**What to work on**. For these records, count the lines containing the word "left" and respond with the number alone.

**Record set**.
====================
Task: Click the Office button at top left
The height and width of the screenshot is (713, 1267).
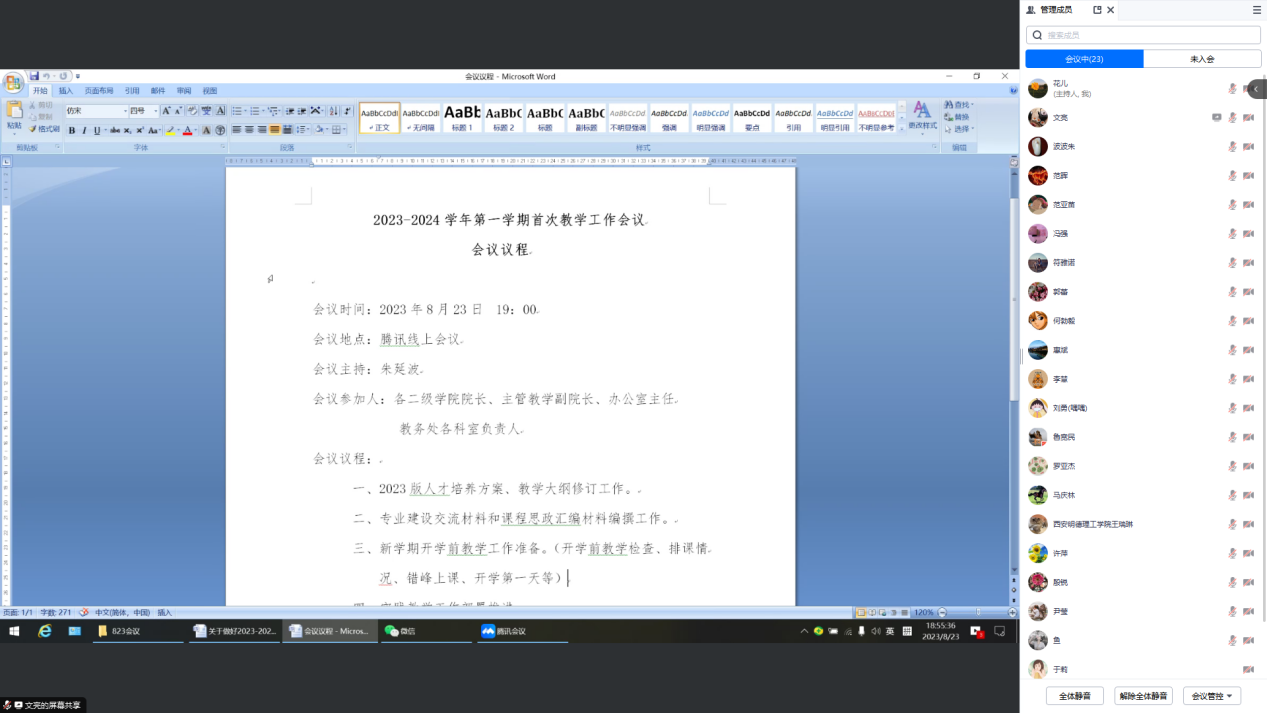Action: (13, 82)
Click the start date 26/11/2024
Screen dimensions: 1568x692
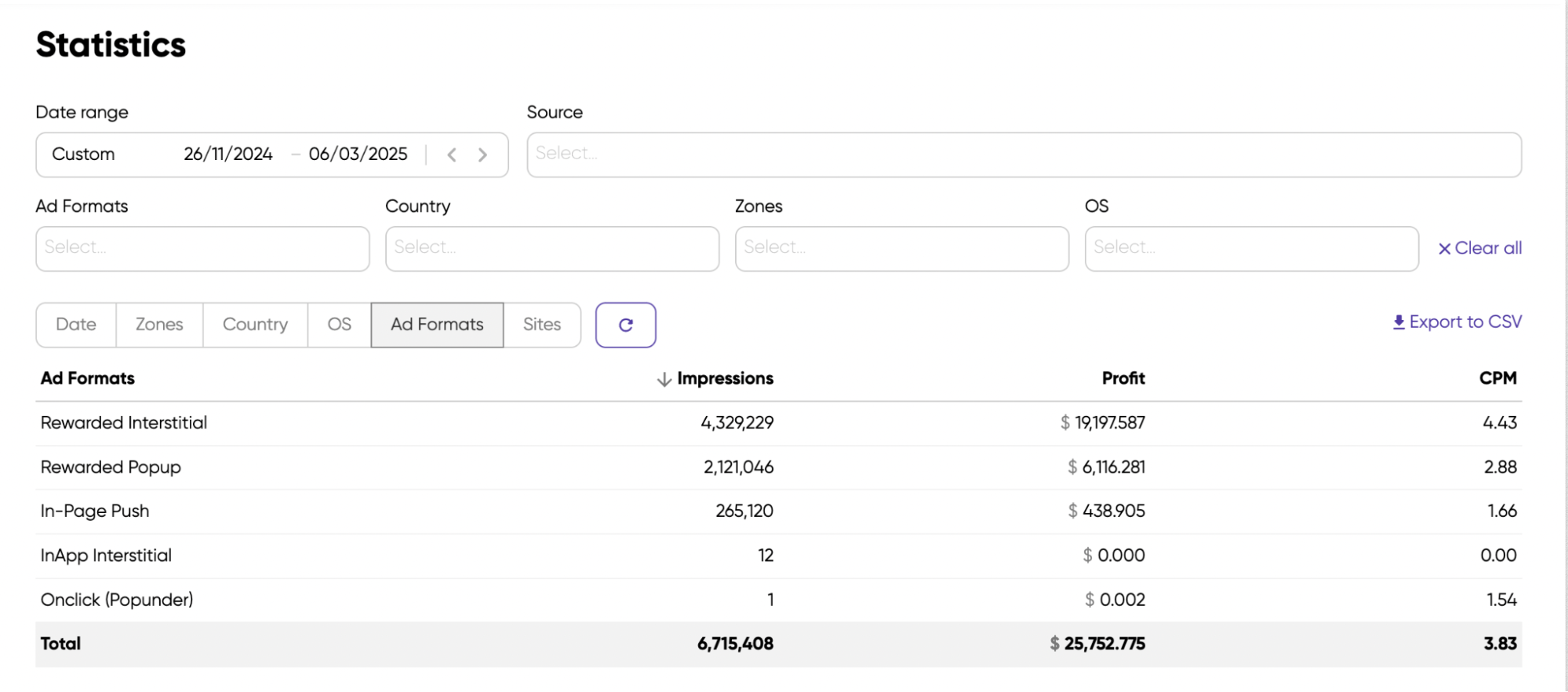tap(228, 155)
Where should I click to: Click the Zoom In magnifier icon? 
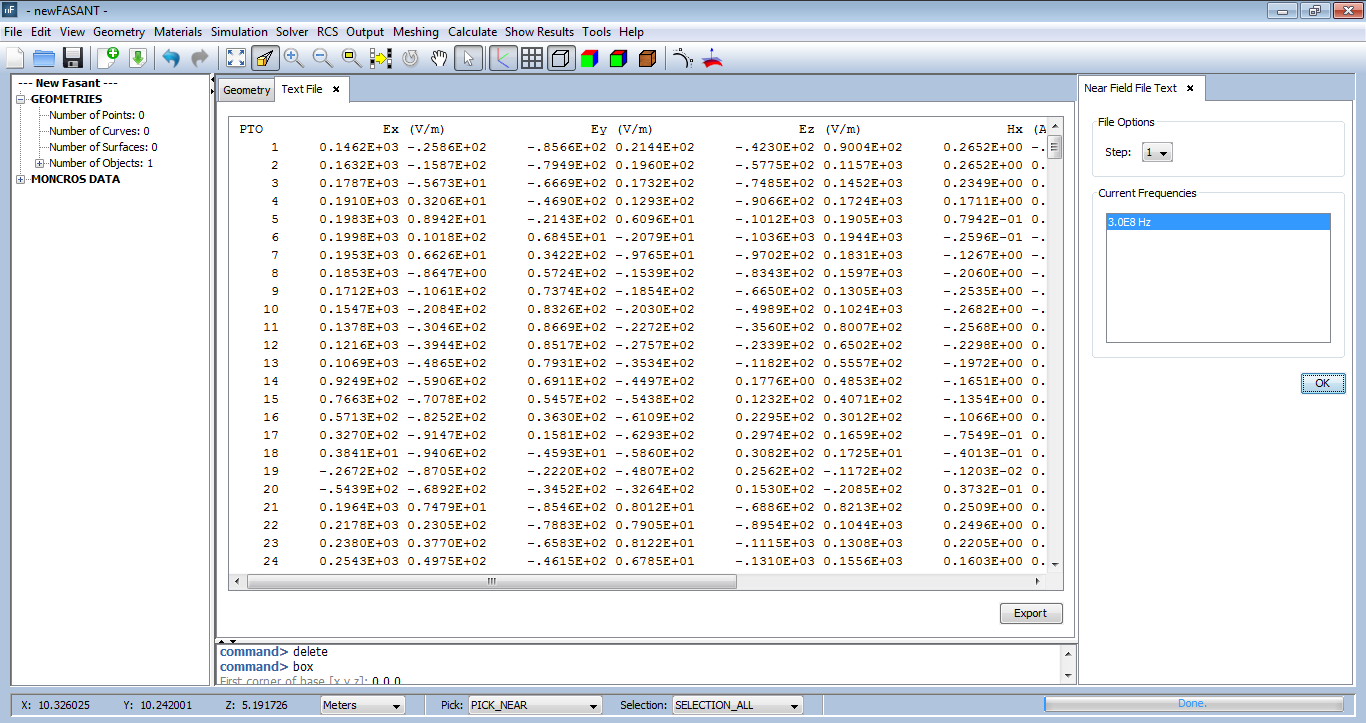click(x=294, y=58)
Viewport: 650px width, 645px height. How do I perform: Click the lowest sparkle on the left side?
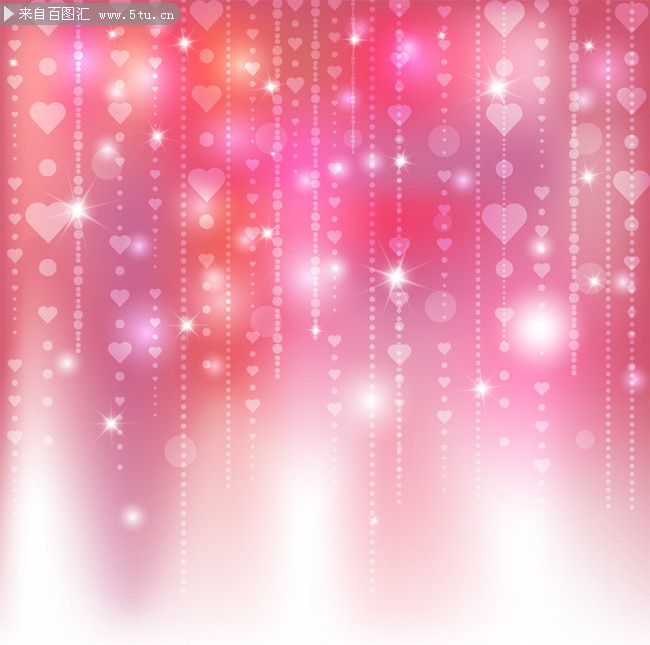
====================
**Output of the task**. 2